→ **Aim of the exercise**: The listing is to be transcribed in full, with its images left out.

→ **Records supplied**:

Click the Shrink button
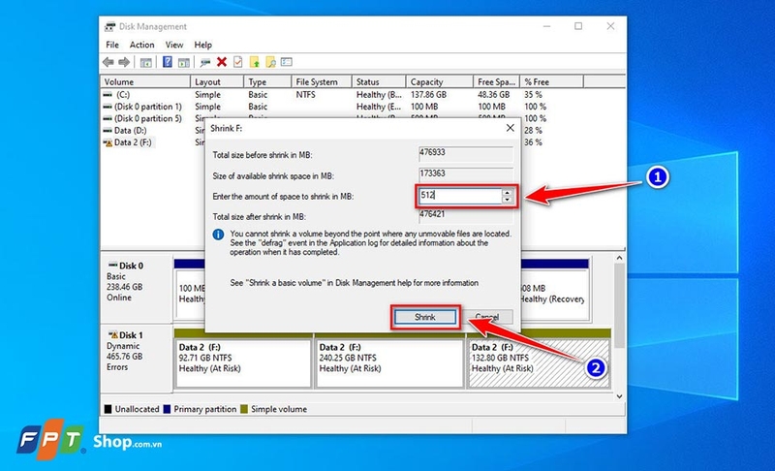This screenshot has height=471, width=775. pyautogui.click(x=425, y=317)
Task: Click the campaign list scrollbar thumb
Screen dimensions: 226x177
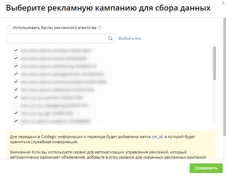Action: (x=215, y=63)
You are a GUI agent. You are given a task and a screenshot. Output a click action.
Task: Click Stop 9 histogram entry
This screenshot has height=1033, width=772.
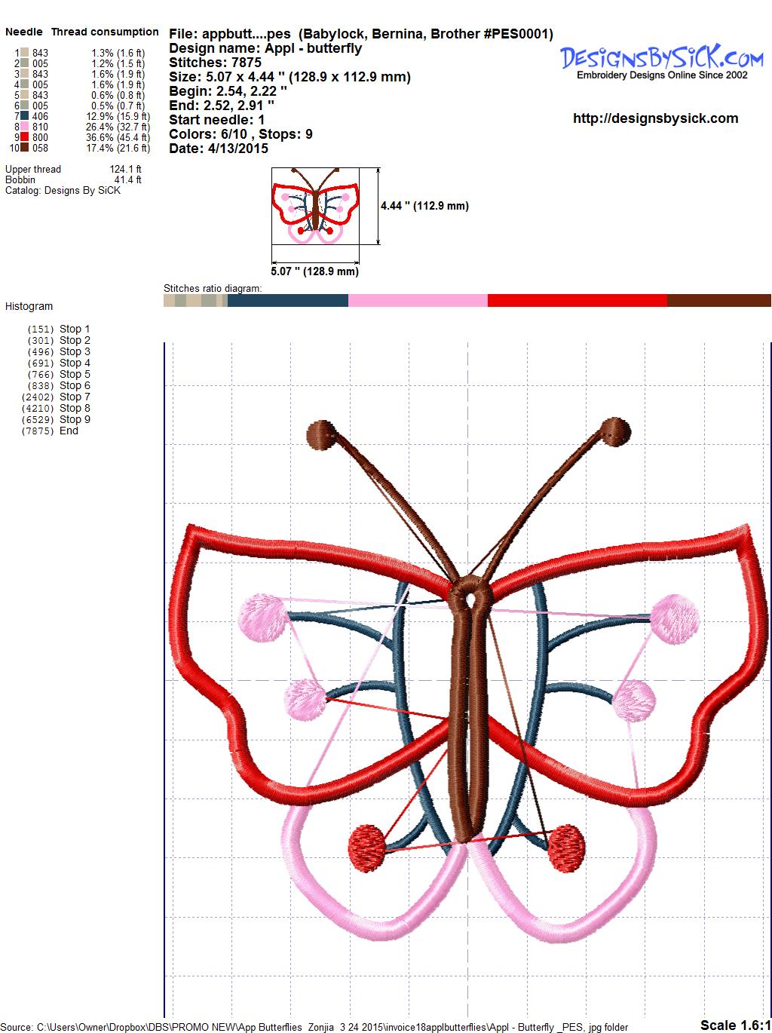(75, 419)
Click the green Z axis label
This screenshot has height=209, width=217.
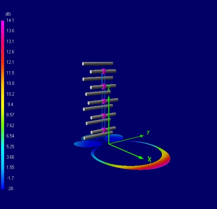[109, 88]
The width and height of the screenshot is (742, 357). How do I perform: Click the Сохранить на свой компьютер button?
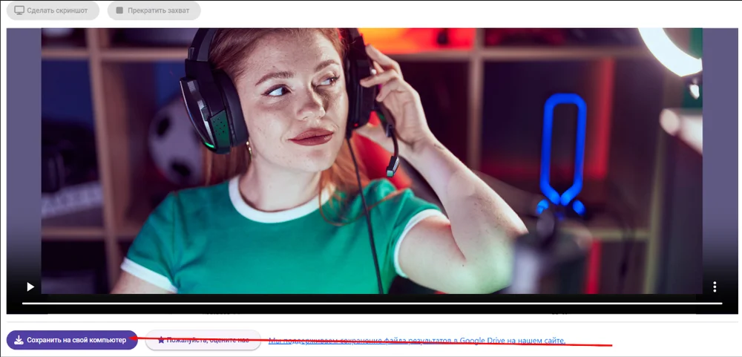coord(72,340)
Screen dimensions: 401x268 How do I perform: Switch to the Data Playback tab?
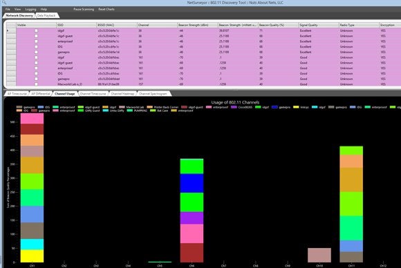[x=46, y=16]

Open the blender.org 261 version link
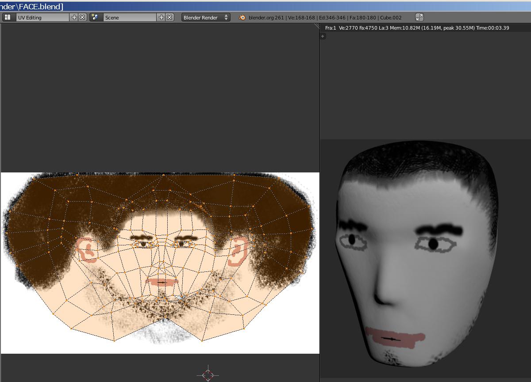266,18
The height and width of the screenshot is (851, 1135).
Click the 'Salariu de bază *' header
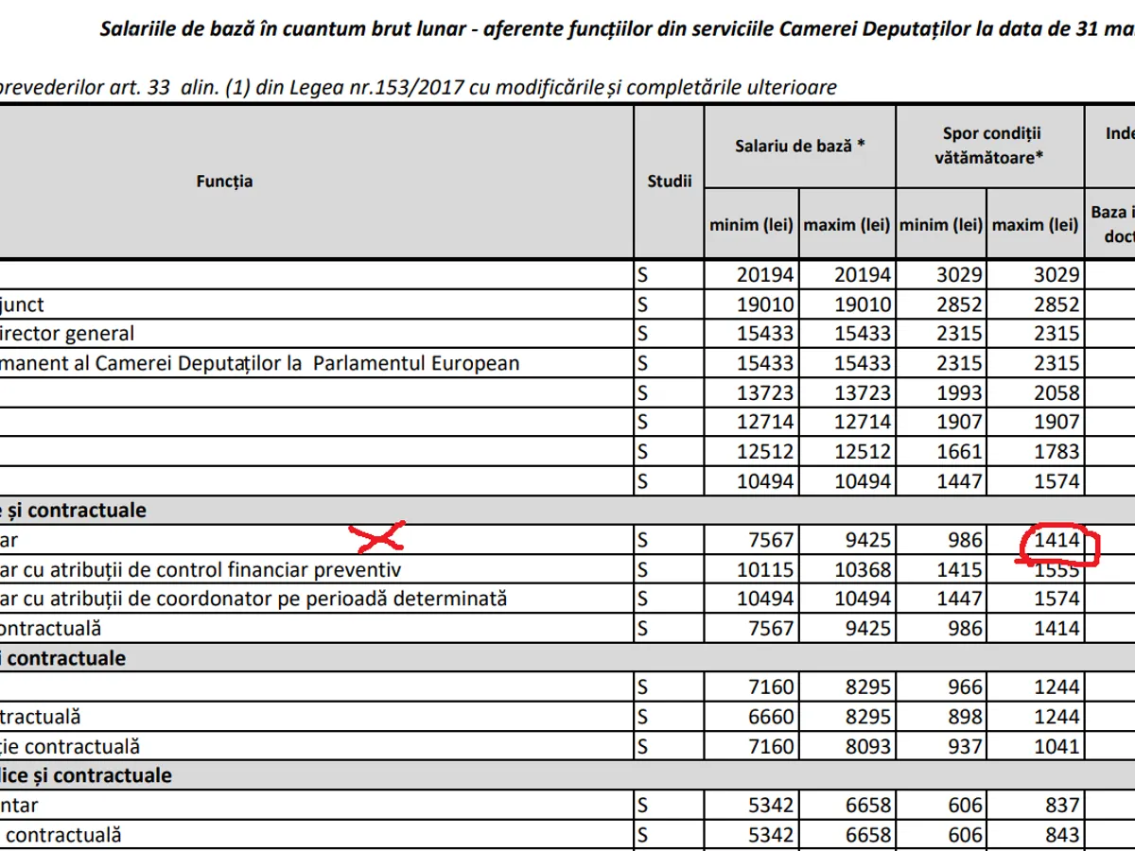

→ **Solution to this exercise**:
Click the Shrink button
This screenshot has height=471, width=775. pyautogui.click(x=425, y=317)
Task: Click the campaign list scrollbar thumb
Screen dimensions: 226x177
Action: (x=215, y=63)
You are a GUI agent. You are given a task and a screenshot. Output a click action.
Task: Click Stop 9 histogram entry
This screenshot has height=1033, width=772.
(75, 419)
Click the green Z axis label
This screenshot has height=209, width=217.
[109, 88]
The width and height of the screenshot is (742, 357). How do I perform: Click the Сохранить на свой компьютер button?
coord(72,340)
Screen dimensions: 401x268 How do I perform: Switch to the Data Playback tab?
[x=46, y=16]

Open the blender.org 261 version link
266,18
The height and width of the screenshot is (851, 1135).
Click the 'Salariu de bază *' header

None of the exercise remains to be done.